WRITTEN PROBLEM: Print the records again without changes, beginning at the line that contains "Given: Click the" and stopping after the line that contains "pos(1082,41)".

INPUT:

= = =

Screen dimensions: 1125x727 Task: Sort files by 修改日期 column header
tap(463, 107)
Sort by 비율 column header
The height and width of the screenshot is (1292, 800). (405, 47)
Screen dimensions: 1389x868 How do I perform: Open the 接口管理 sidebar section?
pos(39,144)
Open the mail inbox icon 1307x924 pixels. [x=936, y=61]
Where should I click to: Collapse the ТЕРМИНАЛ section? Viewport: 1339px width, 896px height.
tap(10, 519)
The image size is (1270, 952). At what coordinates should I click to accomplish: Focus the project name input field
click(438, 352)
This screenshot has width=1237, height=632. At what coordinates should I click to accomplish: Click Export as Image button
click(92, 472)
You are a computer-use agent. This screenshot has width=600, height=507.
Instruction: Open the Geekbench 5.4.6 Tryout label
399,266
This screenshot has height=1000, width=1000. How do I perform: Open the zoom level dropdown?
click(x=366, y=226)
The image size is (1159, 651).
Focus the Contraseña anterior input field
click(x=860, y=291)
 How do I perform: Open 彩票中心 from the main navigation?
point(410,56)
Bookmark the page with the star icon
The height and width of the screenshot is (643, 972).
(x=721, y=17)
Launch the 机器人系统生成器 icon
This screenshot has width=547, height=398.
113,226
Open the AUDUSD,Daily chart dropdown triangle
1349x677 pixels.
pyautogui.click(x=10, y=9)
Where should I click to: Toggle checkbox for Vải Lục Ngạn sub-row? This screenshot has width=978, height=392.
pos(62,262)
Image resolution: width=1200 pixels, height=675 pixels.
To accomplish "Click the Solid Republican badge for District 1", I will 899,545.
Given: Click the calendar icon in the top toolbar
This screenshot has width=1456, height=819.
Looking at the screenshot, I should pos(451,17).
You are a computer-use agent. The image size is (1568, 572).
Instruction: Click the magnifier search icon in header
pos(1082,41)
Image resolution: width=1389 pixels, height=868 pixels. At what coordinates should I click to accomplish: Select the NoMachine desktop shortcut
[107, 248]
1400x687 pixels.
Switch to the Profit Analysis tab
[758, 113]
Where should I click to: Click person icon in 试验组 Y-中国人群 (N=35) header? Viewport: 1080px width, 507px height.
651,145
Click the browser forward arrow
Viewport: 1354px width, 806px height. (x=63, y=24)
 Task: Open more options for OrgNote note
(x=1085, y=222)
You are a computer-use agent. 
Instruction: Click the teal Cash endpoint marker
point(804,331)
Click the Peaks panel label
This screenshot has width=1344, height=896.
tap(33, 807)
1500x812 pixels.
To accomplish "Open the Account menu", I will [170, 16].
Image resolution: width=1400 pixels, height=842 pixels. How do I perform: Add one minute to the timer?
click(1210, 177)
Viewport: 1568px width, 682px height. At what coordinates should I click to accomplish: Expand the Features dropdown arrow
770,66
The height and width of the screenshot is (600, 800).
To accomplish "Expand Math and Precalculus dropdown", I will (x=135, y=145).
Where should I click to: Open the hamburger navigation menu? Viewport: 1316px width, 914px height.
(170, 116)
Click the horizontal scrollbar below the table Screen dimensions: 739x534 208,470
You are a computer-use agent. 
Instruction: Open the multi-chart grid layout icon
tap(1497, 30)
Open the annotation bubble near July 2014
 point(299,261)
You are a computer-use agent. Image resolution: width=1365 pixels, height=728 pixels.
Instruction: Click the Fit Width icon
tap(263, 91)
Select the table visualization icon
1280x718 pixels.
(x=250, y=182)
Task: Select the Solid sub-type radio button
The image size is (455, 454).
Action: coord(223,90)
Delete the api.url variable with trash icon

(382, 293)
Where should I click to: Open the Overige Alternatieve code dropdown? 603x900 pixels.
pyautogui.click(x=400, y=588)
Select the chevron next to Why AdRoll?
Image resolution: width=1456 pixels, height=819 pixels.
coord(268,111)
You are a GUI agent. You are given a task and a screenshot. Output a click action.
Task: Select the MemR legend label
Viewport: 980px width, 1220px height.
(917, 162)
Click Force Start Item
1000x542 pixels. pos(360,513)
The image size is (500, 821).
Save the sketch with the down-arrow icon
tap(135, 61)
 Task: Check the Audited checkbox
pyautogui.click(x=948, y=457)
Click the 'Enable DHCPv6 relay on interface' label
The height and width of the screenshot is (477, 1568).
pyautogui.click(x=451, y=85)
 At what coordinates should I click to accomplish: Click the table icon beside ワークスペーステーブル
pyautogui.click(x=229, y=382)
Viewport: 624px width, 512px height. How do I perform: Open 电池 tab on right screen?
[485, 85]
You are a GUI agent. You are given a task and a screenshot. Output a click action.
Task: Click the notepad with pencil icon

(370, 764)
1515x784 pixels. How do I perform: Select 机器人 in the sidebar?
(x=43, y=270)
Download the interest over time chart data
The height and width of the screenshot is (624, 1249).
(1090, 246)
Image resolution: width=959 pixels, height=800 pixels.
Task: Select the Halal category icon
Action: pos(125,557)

= = =

OUTPUT BELOW:
Given: Click the calendar icon in the top toolbar
This screenshot has width=1456, height=819.
Looking at the screenshot, I should pos(451,17).
You are a computer-use agent. The image size is (1568, 572).
Instruction: Click the magnifier search icon in header
pos(1082,41)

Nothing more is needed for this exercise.